Further compounding the problem, approximately $8.8 million in additional special education staffing costs in FY 2025 were not included in state-funded enrollment counts. Jackson acknowledged this was a recurring issue, suggesting a systemic failure to account for predictable expenses. This isn’t simply a matter of inaccurate forecasting; it’s a failure to learn from past errors and adjust future projections accordingly. The lack of a separate bank account for the contingency fund, coupled with the absence of automated monitoring controls, further exacerbated the situation. Monthly financial reports consistently showed the contingency fund at its originally budgeted amount – $43,605,000.48 in FY 2025 – creating a false sense of security while the actual balance dwindled. This lack of transparency is particularly concerning, as it prevented the Board of Education from making informed decisions based on accurate financial data.
The crisis came to a head in May 2025 when the district presented a tentative FY 2026 budget with a $16 million gap. The subsequent attempt to raise the Occupational License Tax from 0.5% to 0.75% was deemed unlawful by Kentucky Attorney General Russell Coleman, leaving the district scrambling for solutions. It was at this point that the true extent of the shortfall – a contingency fund balance of approximately $26 million, $16 million less than previously reported – was revealed. This sequence of events highlights the dangerous consequences of delayed transparency and inadequate financial oversight. Grimes has since filed a lawsuit against FCPS and Superintendent Demetrus Liggins, alleging a “choreographed show” and accusing the district of lacking a Kentucky law license for its legal counsel. Her attorney, Brandon Voelker, frames the investigation as a politically motivated attempt to deflect blame.

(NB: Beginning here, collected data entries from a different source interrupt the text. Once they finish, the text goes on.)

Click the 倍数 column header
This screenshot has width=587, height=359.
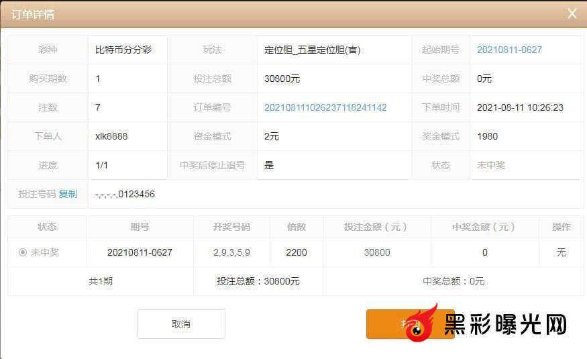point(297,227)
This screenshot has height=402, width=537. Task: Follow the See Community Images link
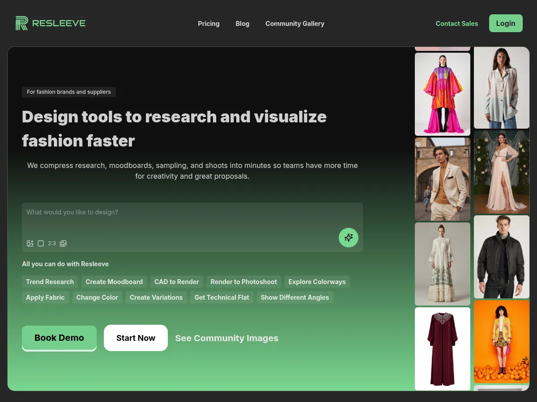point(226,338)
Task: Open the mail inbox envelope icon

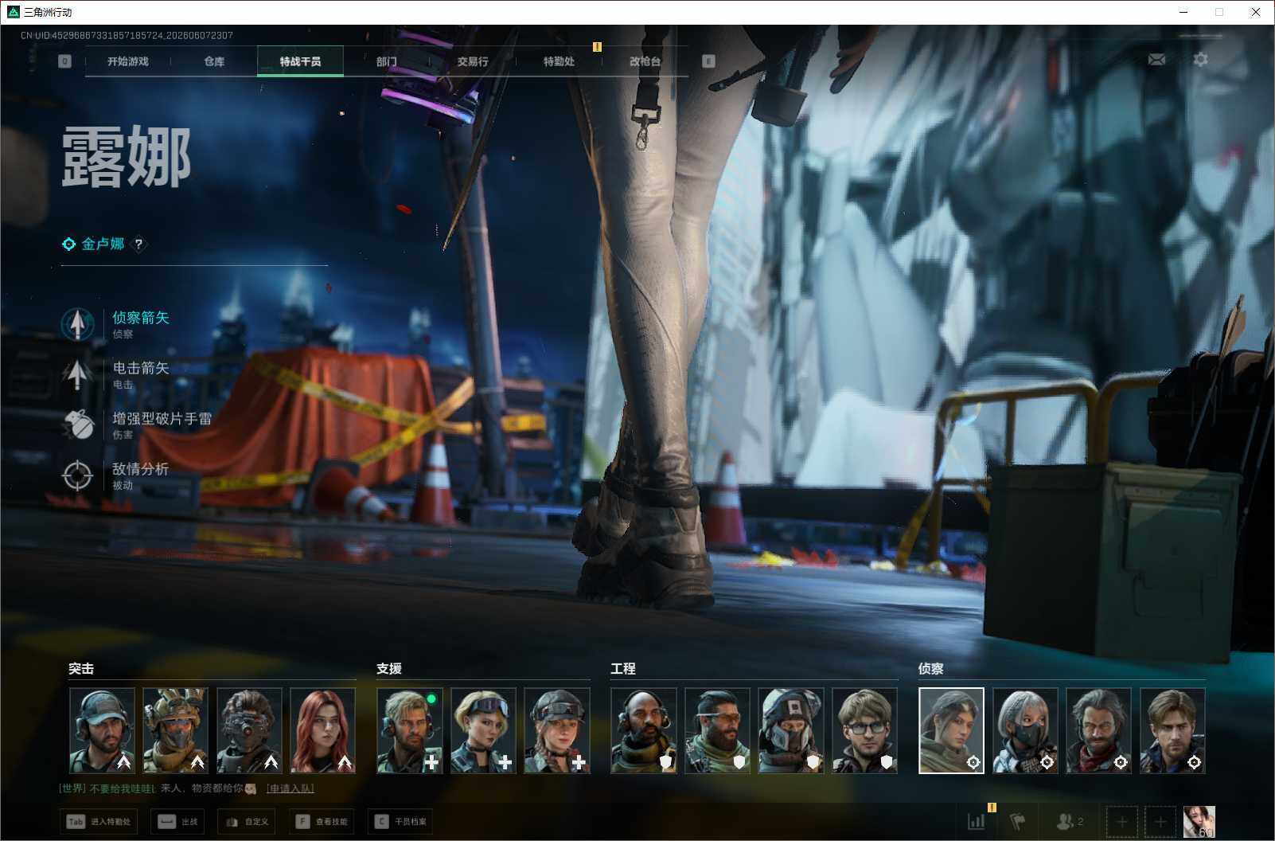Action: [1156, 60]
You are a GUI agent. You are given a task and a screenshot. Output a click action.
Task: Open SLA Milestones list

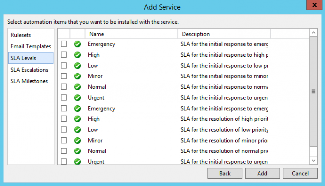click(x=29, y=81)
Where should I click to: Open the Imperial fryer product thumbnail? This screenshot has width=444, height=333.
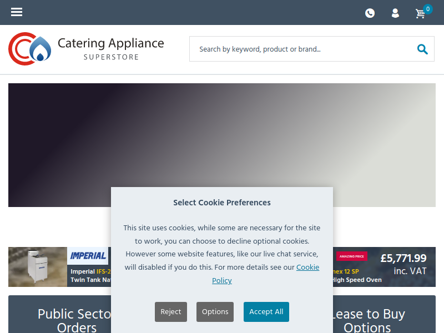38,267
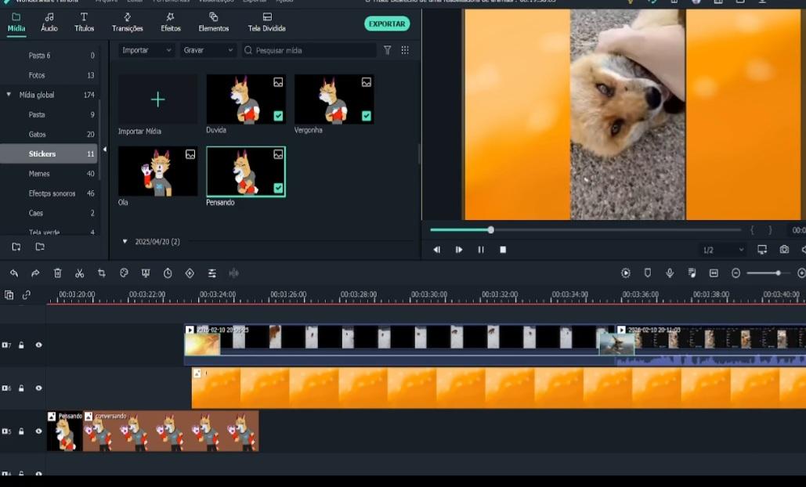Open the Importar dropdown
This screenshot has height=487, width=806.
(x=146, y=50)
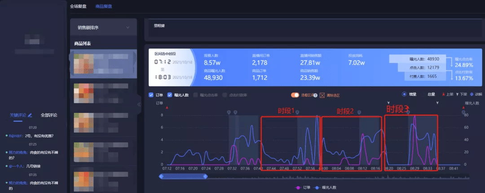Uncheck the 曝光人数 checkbox above the chart
The image size is (485, 193).
point(170,95)
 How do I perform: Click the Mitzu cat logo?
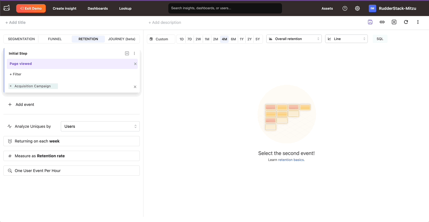(x=7, y=8)
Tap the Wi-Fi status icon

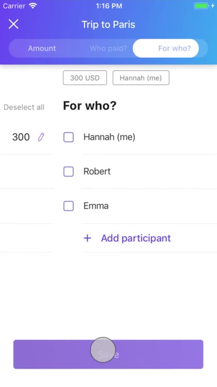point(33,6)
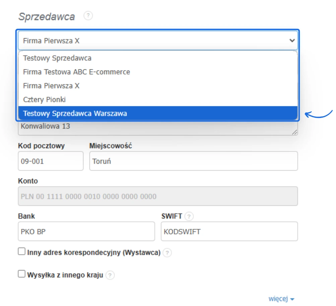
Task: Click the SWIFT field with KODSWIFT
Action: tap(229, 231)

What this means for your wallet: Fayette County taxpayers should anticipate continued scrutiny of school spending and potential future tax increases or program cuts. The district’s reliance on the contingency fund to cover budget gaps is unsustainable, and the lack of real-time financial monitoring creates a significant risk of future crises. The key question now is whether the six recommendations outlined in the report – including a clearly defined budgeting philosophy, formal salary reconciliations, and greater transparency in board materials – will be implemented effectively and swiftly enough to restore financial stability and public trust. Watch for whether the district prioritizes long-term financial health over short-term political considerations when allocating resources in the upcoming budget cycle.